→ Data excerpts:
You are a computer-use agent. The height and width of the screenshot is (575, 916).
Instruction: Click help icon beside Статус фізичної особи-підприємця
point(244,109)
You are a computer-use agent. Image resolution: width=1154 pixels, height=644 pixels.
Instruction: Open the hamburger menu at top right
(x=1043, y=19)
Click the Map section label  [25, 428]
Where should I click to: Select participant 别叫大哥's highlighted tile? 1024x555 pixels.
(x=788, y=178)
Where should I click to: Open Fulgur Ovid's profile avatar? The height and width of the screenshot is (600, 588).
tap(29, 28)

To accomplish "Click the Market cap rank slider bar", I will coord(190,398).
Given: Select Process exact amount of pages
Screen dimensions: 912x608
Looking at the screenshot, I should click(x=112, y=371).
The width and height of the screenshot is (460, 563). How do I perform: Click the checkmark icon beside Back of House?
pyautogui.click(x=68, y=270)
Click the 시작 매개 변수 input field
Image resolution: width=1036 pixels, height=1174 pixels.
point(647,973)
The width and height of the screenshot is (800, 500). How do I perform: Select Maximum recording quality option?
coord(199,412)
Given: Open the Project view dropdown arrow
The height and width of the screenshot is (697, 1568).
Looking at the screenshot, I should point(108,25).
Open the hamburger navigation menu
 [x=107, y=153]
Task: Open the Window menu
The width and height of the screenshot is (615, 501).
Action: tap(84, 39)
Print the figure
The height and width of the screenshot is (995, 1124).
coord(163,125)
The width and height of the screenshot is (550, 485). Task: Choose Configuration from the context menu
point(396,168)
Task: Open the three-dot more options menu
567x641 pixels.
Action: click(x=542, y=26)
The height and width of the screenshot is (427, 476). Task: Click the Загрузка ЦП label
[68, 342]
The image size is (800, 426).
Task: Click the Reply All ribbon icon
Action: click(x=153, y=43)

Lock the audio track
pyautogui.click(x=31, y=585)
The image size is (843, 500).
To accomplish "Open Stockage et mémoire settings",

→ What the task asks: Return every line of the data above word for word.

→ Output:
You are a computer-use agent. The height and width of the screenshot is (575, 916).
Instruction: Click help icon beside Статус фізичної особи-підприємця
point(244,109)
You are a computer-use agent. Image resolution: width=1154 pixels, height=644 pixels.
Instruction: Open the hamburger menu at top right
(x=1043, y=19)
Click the Map section label  [25, 428]
Where should I click to: Select participant 别叫大哥's highlighted tile? 1024x555 pixels.
(x=788, y=178)
Where should I click to: Open Fulgur Ovid's profile avatar? The height and width of the screenshot is (600, 588).
tap(29, 28)

To accomplish "Click the Market cap rank slider bar", I will coord(190,398).
Given: Select Process exact amount of pages
Screen dimensions: 912x608
Looking at the screenshot, I should click(x=112, y=371).
The width and height of the screenshot is (460, 563). How do I perform: Click the checkmark icon beside Back of House?
pyautogui.click(x=68, y=270)
Click the 시작 매개 변수 input field
Image resolution: width=1036 pixels, height=1174 pixels.
point(647,973)
The width and height of the screenshot is (800, 500). How do I perform: Select Maximum recording quality option?
coord(199,412)
Given: Open the Project view dropdown arrow
The height and width of the screenshot is (697, 1568).
Looking at the screenshot, I should point(108,25).
Open the hamburger navigation menu
 [x=107, y=153]
Task: Open the Window menu
The width and height of the screenshot is (615, 501).
Action: tap(84, 39)
Print the figure
The height and width of the screenshot is (995, 1124).
coord(163,125)
The width and height of the screenshot is (550, 485). Task: Choose Configuration from the context menu
point(396,168)
Task: Open the three-dot more options menu
567x641 pixels.
Action: click(x=542, y=26)
The height and width of the screenshot is (427, 476). Task: Click the Загрузка ЦП label
[68, 342]
The image size is (800, 426).
Task: Click the Reply All ribbon icon
Action: click(x=153, y=43)

Lock the audio track
pyautogui.click(x=31, y=585)
The image size is (843, 500).
To accomplish "Open Stockage et mémoire settings",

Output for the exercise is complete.